-- EXERCISE DATA follows --

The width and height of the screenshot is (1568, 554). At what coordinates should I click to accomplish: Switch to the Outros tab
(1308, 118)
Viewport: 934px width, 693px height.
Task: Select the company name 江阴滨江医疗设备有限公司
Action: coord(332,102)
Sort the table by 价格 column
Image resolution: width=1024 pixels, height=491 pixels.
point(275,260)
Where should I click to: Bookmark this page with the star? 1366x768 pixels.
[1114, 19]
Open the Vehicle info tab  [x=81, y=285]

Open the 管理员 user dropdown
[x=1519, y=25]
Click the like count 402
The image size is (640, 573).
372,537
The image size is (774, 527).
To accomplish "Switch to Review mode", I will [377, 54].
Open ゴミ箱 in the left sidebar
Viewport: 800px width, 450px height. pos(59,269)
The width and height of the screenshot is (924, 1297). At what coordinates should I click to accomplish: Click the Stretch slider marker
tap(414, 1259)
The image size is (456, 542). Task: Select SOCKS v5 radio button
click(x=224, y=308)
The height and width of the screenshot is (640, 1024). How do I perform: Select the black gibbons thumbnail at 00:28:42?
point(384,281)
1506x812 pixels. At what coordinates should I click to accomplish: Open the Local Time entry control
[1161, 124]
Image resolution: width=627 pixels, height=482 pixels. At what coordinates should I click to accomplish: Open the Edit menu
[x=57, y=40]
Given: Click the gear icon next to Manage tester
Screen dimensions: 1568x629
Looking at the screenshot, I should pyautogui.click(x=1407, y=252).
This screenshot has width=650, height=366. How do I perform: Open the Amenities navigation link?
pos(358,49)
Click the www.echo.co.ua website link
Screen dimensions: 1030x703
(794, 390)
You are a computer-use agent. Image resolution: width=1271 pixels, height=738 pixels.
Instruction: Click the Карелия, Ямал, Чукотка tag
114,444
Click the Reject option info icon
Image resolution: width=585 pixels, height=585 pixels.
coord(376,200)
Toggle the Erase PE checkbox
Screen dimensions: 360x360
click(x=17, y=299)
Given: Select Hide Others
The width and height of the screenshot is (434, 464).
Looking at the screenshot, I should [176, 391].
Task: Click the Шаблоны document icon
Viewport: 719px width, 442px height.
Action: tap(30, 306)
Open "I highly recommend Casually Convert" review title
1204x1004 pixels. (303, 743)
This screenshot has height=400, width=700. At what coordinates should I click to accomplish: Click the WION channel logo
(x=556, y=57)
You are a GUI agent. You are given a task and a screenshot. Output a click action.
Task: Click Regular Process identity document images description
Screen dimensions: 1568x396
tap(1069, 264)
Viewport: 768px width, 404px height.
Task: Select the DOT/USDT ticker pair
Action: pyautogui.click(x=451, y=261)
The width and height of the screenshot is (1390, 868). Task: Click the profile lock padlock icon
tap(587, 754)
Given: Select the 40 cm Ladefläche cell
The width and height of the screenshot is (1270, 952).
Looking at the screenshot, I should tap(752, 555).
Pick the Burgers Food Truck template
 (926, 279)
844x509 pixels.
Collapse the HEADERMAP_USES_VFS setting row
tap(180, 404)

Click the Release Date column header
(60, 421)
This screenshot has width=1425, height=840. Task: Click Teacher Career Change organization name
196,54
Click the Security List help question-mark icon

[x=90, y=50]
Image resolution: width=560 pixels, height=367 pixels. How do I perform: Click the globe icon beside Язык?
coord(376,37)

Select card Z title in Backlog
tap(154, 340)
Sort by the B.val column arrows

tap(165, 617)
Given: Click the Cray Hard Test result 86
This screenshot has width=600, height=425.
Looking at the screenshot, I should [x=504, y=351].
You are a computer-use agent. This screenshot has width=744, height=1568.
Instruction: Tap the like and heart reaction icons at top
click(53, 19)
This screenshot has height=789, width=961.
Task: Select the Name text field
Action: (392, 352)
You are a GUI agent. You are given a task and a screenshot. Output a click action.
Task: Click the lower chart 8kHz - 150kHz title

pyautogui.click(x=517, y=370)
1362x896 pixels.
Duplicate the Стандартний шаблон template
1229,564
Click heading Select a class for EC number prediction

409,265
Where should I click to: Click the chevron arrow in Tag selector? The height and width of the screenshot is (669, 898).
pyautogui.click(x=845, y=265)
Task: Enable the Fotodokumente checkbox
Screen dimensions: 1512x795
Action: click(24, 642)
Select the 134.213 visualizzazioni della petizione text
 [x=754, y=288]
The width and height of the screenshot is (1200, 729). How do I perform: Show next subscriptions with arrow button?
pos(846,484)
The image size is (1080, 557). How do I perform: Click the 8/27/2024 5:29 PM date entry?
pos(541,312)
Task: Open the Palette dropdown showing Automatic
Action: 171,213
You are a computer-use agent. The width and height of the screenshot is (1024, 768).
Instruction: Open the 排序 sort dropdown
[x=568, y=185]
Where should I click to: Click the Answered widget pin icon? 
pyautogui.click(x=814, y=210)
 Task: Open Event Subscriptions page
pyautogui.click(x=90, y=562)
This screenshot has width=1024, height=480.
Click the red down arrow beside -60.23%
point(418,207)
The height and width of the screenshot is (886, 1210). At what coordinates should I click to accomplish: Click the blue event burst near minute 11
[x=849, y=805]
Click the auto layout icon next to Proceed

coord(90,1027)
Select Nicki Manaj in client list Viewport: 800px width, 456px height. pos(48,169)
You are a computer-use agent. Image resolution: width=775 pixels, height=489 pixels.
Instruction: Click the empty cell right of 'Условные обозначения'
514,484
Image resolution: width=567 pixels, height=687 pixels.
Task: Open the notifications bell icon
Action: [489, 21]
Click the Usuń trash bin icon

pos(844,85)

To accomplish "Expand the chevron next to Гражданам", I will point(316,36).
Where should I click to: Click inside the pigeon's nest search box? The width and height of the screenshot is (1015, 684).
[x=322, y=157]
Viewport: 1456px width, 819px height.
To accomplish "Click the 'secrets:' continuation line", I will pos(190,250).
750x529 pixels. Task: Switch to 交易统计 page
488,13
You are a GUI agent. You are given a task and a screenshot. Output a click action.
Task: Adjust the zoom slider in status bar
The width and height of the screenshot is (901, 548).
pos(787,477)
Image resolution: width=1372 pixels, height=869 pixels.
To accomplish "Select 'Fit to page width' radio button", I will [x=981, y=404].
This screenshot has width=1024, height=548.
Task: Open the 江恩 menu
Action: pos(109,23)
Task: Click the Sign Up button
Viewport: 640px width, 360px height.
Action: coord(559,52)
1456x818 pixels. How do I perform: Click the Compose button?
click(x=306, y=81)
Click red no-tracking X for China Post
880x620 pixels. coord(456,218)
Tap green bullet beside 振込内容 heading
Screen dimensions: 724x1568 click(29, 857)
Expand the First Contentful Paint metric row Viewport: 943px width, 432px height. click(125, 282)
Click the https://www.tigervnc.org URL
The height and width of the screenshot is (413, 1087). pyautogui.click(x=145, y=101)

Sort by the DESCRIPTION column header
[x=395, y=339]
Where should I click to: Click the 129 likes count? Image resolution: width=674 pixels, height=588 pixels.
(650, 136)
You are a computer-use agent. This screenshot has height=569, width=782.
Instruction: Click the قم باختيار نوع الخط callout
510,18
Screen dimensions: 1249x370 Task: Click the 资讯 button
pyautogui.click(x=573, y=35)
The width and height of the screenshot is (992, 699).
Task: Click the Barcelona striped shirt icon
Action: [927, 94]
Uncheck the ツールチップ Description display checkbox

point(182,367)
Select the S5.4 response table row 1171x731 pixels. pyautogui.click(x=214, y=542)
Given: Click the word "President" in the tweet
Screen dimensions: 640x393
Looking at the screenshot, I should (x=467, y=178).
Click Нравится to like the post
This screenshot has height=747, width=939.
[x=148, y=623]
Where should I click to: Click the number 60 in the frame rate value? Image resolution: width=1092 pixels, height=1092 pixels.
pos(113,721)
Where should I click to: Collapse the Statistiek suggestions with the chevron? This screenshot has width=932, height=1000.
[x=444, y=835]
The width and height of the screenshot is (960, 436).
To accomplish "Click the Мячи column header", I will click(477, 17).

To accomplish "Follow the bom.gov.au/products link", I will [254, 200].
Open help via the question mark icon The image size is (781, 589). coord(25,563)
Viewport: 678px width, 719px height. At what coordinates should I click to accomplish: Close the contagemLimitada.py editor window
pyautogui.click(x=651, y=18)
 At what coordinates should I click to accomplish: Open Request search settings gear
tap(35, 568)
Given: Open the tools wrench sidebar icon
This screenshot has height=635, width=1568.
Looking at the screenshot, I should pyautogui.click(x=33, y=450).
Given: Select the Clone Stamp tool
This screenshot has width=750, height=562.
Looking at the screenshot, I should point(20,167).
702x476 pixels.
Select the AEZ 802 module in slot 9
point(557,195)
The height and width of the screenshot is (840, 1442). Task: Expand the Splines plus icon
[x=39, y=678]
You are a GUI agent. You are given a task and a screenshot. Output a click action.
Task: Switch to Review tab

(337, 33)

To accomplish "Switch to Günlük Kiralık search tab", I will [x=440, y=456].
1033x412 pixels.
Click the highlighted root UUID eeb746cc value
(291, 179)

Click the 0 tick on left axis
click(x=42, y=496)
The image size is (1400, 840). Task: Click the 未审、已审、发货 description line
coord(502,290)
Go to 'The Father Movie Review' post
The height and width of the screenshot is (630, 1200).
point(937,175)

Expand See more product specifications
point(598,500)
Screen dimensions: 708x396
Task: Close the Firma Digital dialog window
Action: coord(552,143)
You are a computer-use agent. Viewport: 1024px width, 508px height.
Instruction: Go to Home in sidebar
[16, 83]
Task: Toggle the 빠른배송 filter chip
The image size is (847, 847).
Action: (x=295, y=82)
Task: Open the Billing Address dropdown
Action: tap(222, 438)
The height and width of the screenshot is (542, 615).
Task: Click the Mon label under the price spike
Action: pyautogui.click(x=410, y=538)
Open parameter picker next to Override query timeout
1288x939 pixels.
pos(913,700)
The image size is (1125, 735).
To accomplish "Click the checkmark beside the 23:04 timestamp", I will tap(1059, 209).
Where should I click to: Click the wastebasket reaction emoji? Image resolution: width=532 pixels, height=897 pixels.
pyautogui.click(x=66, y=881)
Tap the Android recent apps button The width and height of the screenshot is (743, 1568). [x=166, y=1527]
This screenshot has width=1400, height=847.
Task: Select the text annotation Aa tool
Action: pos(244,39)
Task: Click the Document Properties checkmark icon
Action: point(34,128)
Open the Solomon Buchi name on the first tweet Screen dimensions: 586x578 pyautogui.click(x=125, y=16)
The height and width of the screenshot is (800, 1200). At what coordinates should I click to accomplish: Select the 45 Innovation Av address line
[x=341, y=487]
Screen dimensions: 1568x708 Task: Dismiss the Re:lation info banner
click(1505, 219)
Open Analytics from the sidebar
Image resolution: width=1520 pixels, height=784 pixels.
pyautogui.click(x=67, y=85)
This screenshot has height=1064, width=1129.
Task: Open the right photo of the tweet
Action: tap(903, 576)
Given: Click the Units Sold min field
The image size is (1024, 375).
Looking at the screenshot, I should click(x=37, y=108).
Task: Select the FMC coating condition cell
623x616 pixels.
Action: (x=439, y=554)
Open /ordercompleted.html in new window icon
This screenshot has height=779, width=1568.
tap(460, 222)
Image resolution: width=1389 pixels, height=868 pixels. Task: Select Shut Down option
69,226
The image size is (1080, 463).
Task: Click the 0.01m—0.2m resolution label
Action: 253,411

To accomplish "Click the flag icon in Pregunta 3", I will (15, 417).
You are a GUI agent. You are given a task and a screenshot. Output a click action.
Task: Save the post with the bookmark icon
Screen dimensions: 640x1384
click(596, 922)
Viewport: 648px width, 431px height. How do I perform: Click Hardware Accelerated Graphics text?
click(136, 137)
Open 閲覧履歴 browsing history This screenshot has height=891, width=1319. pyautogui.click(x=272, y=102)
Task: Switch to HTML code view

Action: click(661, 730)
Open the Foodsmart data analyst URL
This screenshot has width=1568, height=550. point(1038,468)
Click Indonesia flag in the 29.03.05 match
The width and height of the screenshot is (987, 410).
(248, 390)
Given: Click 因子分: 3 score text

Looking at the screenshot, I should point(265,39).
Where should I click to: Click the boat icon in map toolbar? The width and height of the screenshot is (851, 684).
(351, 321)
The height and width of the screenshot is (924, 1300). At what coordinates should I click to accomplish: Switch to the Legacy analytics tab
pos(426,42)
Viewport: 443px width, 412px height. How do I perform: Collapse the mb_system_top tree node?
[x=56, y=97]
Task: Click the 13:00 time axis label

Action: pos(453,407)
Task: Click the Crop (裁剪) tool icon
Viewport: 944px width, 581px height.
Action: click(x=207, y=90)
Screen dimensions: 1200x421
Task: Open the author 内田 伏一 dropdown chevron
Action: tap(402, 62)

-- EXERCISE DATA concluded --

▶ _TASK GOAL_
Output only a verbatim copy of the lines spanning from the line that contains "Task: Click the Crop (裁剪) tool icon" to the end of the records above.

▶ _OUTPUT_
Task: Click the Crop (裁剪) tool icon
Viewport: 944px width, 581px height.
Action: click(x=207, y=90)
Screen dimensions: 1200x421
Task: Open the author 内田 伏一 dropdown chevron
Action: tap(402, 62)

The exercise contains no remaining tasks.